Items for locating text and elements:
┌──
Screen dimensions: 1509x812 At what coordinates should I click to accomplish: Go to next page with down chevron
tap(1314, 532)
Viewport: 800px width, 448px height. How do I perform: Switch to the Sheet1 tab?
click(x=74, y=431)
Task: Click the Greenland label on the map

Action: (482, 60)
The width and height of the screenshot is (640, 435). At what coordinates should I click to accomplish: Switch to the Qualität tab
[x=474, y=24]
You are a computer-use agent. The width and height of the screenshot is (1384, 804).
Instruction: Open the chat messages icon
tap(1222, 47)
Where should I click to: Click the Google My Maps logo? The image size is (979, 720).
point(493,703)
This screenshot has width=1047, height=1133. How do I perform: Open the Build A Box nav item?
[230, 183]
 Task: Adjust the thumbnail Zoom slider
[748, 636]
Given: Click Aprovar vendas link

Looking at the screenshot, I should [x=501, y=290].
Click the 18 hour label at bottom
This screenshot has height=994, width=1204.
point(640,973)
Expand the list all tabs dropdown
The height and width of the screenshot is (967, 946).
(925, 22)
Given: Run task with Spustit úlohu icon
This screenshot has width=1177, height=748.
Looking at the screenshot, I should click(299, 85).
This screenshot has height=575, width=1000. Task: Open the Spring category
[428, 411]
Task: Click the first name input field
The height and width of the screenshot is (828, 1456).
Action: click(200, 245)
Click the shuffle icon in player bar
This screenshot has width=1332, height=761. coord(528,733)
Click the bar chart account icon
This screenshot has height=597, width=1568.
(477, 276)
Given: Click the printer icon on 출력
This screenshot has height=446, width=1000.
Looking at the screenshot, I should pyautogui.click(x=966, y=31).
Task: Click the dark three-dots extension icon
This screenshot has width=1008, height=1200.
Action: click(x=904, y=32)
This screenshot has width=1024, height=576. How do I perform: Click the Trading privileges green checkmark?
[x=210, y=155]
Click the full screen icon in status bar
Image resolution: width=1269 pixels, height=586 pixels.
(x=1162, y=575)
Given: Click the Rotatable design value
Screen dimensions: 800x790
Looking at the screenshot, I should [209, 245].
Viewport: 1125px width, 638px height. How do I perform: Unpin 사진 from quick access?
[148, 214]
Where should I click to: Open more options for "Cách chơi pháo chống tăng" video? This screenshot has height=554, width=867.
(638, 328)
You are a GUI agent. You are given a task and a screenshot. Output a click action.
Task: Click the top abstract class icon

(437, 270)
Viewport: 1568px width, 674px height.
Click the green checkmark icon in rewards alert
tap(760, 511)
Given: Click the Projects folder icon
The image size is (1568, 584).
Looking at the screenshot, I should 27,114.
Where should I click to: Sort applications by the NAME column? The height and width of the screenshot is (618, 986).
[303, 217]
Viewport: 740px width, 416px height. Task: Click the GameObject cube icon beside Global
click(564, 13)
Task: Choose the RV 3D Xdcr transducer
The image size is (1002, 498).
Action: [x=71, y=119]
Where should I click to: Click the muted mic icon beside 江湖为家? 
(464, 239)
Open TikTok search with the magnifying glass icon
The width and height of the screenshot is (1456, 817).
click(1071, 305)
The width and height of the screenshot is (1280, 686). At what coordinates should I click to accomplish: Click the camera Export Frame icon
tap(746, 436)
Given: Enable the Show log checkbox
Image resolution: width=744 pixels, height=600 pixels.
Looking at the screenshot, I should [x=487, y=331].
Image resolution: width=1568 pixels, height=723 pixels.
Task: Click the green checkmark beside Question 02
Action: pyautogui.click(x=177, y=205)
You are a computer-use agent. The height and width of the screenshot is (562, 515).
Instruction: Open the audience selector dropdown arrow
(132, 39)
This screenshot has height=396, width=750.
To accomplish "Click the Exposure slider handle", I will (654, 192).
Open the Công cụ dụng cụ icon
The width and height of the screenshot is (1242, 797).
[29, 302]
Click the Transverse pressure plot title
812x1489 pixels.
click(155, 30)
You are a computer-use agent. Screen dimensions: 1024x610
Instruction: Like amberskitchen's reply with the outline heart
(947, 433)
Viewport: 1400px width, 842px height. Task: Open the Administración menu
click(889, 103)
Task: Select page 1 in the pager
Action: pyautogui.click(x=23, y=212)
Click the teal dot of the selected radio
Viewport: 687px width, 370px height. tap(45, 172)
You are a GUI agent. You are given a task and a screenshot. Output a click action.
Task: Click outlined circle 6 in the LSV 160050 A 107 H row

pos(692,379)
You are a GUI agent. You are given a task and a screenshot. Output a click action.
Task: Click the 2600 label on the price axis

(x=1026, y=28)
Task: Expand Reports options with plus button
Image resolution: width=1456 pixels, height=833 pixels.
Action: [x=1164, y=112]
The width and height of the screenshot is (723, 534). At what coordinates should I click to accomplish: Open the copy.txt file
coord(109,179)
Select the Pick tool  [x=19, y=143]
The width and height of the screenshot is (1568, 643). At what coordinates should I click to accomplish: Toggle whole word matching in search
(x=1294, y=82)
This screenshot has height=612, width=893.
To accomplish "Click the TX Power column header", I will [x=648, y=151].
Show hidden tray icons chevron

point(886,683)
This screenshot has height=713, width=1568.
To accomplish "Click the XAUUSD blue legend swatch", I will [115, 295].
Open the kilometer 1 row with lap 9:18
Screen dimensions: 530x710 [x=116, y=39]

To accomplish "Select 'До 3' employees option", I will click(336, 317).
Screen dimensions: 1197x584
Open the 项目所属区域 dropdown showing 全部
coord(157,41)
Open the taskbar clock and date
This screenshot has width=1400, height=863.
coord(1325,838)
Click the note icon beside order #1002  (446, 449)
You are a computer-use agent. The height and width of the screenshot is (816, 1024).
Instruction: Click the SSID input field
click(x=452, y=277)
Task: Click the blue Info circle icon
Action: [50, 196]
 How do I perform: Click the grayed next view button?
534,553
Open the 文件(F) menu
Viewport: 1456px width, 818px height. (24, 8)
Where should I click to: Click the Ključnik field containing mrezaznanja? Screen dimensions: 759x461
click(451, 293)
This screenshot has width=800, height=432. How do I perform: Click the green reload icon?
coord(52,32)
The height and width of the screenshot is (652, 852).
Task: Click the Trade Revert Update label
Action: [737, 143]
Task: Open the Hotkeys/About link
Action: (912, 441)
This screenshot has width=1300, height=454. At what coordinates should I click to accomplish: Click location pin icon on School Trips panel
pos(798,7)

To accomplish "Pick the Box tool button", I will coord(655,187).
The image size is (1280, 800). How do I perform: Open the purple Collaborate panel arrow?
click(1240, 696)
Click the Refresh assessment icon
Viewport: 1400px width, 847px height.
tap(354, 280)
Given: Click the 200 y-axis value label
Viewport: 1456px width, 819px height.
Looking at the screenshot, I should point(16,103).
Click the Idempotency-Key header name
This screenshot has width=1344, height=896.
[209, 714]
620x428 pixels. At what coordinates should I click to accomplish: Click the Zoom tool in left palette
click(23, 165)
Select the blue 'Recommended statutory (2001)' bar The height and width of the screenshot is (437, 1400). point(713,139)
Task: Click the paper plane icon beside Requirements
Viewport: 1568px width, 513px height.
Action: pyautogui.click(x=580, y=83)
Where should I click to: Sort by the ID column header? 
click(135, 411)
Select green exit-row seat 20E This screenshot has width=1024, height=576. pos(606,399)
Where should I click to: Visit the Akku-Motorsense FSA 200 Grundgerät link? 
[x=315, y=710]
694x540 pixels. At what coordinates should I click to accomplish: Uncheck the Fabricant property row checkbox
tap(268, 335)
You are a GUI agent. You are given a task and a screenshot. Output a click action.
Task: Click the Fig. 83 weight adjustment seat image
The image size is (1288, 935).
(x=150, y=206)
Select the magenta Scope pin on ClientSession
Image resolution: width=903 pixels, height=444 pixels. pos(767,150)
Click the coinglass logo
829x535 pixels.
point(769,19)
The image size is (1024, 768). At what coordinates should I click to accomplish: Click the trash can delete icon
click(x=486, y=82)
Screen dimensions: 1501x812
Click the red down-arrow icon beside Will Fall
└──
INSTRUCTION: Recast the lines of the items above as a numbered list, starting at the line that contains "Given: Click the Projects folder icon" and ending after the line that contains "Action: pyautogui.click(x=23, y=212)". Omit any blank lines.

THE RESULT:
1. Given: Click the Projects folder icon
2. The image size is (1568, 584).
3. Looking at the screenshot, I should 27,114.
4. Where should I click to: Sort applications by the NAME column? The height and width of the screenshot is (618, 986).
5. [303, 217]
6. Viewport: 740px width, 416px height. Task: Click the GameObject cube icon beside Global
7. click(564, 13)
8. Task: Choose the RV 3D Xdcr transducer
9. The image size is (1002, 498).
10. Action: [x=71, y=119]
11. Where should I click to: Click the muted mic icon beside 江湖为家? 
12. (464, 239)
13. Open TikTok search with the magnifying glass icon
14. The width and height of the screenshot is (1456, 817).
15. click(1071, 305)
16. The width and height of the screenshot is (1280, 686). At what coordinates should I click to accomplish: Click the camera Export Frame icon
17. tap(746, 436)
18. Given: Enable the Show log checkbox
19. Image resolution: width=744 pixels, height=600 pixels.
20. Looking at the screenshot, I should [x=487, y=331].
21. Image resolution: width=1568 pixels, height=723 pixels.
22. Task: Click the green checkmark beside Question 02
23. Action: pyautogui.click(x=177, y=205)
24. You are a computer-use agent. The height and width of the screenshot is (562, 515).
25. Instruction: Open the audience selector dropdown arrow
26. (132, 39)
27. This screenshot has height=396, width=750.
28. To accomplish "Click the Exposure slider handle", I will (654, 192).
29. Open the Công cụ dụng cụ icon
30. The width and height of the screenshot is (1242, 797).
31. [29, 302]
32. Click the Transverse pressure plot title
33. 812x1489 pixels.
34. click(155, 30)
35. You are a computer-use agent. Screen dimensions: 1024x610
36. Instruction: Like amberskitchen's reply with the outline heart
37. (947, 433)
38. Viewport: 1400px width, 842px height. Task: Open the Administración menu
39. click(889, 103)
40. Task: Select page 1 in the pager
41. Action: pyautogui.click(x=23, y=212)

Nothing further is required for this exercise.